== Vorliegender Text

Dutt: „Man muss Leverkusens Sehnsucht nach Titeln bedienen“

  • Nach der erfolgreichen Mission in Freiburg spricht Trainer ROBIN DUTT (46) über seine Zielvorgaben für Bayer 04 in der Bundesliga und in der Champions League. Über Michael Ballack und Arturo Vidal. Auch über die Perspektiven Freiburgs und Torjäger Cissé.



    kicker: Ihr Kollege Jupp Heynckes hat in Freiburg eine klare Handschrift des Trainers erkannt. Welche ist das?


    Dutt: Keine Ahnung. Eigentlich ist es gar nicht gut, wenn die leicht zu erkennen ist. Dann ist sie auch leicht zu entschlüsseln und zu bekämpfen. Mir wäre lieber, wenn meine Handschrift so variabel ist, dass man sich schon sehr gut damit auseinandersetzen muss, um sie zu erkennen.


    kicker: Welche typischen Komponenten des Freiburger Spiels werden wir auch in Leverkusen sehen?


    Dutt: Das Konzept Leverkusen wird sich orientieren an der Qualität der Spieler. Da wird es eine Analyse geben, was aus meiner und Leverkusener Sicht richtig gut war. Das sollten wir beibehalten. Und anderes als Weiterentwicklung draufpacken.


    kicker: Sie haben sicher allein schon aus dem Spiel vom Samstag Dinge erkannt, wo es anzusetzen gilt?

====
== Einträge im Datensatz

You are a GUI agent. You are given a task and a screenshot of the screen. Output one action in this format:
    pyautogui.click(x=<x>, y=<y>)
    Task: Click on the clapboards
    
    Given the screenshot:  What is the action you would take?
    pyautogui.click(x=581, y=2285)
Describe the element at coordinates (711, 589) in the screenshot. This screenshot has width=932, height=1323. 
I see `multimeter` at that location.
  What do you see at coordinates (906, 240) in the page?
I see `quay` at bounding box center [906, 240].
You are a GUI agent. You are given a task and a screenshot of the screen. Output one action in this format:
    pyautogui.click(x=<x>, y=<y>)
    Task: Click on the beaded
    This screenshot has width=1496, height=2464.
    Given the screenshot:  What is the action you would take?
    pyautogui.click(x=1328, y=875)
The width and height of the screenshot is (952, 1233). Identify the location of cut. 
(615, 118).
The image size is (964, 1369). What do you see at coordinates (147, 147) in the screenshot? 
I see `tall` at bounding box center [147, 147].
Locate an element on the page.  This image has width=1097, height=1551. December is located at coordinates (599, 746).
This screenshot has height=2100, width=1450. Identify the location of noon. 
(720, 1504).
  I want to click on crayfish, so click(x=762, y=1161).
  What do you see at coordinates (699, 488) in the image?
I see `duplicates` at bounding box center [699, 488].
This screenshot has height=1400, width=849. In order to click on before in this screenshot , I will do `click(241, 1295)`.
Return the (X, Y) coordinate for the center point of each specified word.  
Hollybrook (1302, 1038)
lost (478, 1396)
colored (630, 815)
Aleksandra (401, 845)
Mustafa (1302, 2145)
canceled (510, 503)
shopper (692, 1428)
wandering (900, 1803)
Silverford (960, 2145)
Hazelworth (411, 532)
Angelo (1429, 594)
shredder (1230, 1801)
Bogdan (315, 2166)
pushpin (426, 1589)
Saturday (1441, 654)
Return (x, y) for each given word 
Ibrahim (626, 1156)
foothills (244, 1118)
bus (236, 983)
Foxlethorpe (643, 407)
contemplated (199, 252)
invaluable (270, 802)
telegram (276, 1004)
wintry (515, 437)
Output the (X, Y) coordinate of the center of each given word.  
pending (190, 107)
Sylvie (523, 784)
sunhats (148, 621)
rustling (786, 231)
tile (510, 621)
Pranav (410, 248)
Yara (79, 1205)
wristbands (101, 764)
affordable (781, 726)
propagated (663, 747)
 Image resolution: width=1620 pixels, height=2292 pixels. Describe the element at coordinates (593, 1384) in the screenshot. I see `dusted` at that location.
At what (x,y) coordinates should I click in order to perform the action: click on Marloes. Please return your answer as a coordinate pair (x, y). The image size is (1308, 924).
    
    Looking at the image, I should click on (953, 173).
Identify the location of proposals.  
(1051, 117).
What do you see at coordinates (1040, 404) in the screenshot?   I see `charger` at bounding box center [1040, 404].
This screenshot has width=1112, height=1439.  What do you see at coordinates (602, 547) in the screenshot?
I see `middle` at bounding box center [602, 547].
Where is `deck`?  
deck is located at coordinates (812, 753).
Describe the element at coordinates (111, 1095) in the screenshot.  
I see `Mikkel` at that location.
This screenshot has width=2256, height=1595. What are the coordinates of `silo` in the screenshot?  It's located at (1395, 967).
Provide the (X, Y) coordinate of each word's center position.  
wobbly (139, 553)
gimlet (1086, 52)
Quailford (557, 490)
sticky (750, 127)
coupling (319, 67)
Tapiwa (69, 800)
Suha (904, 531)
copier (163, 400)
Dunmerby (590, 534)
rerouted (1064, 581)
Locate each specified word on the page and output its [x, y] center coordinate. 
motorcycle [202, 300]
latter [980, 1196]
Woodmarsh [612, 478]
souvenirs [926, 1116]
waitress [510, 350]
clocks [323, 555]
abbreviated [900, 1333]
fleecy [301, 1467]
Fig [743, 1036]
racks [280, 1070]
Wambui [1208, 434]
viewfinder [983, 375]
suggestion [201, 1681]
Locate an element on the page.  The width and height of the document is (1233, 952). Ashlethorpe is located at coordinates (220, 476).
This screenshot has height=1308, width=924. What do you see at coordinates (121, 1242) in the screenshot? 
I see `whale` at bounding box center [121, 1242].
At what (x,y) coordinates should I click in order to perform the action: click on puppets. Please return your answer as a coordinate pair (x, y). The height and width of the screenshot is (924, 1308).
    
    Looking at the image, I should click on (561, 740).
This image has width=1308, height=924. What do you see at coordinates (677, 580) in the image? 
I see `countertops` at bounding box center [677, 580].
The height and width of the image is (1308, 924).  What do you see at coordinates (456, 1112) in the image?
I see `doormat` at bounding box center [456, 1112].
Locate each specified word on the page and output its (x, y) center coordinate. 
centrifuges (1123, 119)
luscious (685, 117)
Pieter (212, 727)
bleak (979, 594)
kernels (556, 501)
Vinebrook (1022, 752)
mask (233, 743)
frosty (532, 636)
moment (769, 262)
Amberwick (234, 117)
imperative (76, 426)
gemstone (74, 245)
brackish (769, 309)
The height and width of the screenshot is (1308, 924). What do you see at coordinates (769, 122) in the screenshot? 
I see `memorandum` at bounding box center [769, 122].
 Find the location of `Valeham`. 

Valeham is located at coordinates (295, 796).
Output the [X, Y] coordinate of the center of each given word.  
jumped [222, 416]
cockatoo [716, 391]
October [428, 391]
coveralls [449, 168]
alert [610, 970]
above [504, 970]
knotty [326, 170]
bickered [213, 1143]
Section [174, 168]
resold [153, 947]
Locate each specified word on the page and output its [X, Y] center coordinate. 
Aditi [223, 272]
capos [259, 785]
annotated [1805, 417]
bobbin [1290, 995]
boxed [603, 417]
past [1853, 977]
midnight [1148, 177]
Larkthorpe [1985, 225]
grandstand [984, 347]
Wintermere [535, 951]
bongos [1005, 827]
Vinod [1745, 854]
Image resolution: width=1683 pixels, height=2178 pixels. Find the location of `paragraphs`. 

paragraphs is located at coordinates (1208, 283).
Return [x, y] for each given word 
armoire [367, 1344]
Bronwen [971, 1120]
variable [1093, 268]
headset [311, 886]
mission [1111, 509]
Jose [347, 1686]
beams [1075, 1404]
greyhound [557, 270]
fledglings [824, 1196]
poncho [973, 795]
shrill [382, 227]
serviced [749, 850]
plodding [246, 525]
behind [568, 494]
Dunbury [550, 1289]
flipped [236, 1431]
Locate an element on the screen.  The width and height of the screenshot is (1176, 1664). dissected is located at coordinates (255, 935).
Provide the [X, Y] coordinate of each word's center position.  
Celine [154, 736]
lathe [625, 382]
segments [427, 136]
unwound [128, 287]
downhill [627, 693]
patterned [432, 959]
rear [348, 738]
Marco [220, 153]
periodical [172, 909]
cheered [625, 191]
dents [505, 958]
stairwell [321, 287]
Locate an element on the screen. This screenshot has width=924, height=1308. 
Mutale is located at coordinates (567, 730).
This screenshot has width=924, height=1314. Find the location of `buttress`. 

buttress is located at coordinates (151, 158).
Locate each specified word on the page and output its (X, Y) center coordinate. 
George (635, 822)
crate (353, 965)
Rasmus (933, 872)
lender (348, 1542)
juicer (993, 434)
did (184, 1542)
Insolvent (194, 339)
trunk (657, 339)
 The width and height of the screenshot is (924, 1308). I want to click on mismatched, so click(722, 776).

====

#### Schriftliche Aufgabe A:
Gib aus dem Interview mit Robin Dutt die Stelle von „kicker: Ihr Kollege“ bis einschließlich „als Weiterentwicklung draufpacken.“ wortgetreu wieder.
#### Schriftliche Aufgabe B:
Beantworte zum Interview mit Robin Dutt diese Fragen:
(i) Wie alt ist Robin Dutt?
(ii) Welcher Kollege hat in Freiburg eine klare Handschrift des Trainers erkannt?
(iii) Woran wird sich das Konzept Leverkusen laut Dutt orientieren?
Die Daten sind eigenständiges Material, das mit dem Interview mit Robin Dutt nichts zu tun hat.

#### Schriftliche Lösung A:
kicker: Ihr Kollege Jupp Heynckes hat in Freiburg eine klare Handschrift des Trainers erkannt. Welche ist das?


    Dutt: Keine Ahnung. Eigentlich ist es gar nicht gut, wenn die leicht zu erkennen ist. Dann ist sie auch leicht zu entschlüsseln und zu bekämpfen. Mir wäre lieber, wenn meine Handschrift so variabel ist, dass man sich schon sehr gut damit auseinandersetzen muss, um sie zu erkennen.


    kicker: Welche typischen Komponenten des Freiburger Spiels werden wir auch in Leverkusen sehen?


    Dutt: Das Konzept Leverkusen wird sich orientieren an der Qualität der Spieler. Da wird es eine Analyse geben, was aus meiner und Leverkusener Sicht richtig gut war. Das sollten wir beibehalten. Und anderes als Weiterentwicklung draufpacken.

#### Schriftliche Lösung B:
(i) 46 Jahre
(ii) Jupp Heynckes
(iii) An der Qualität der Spieler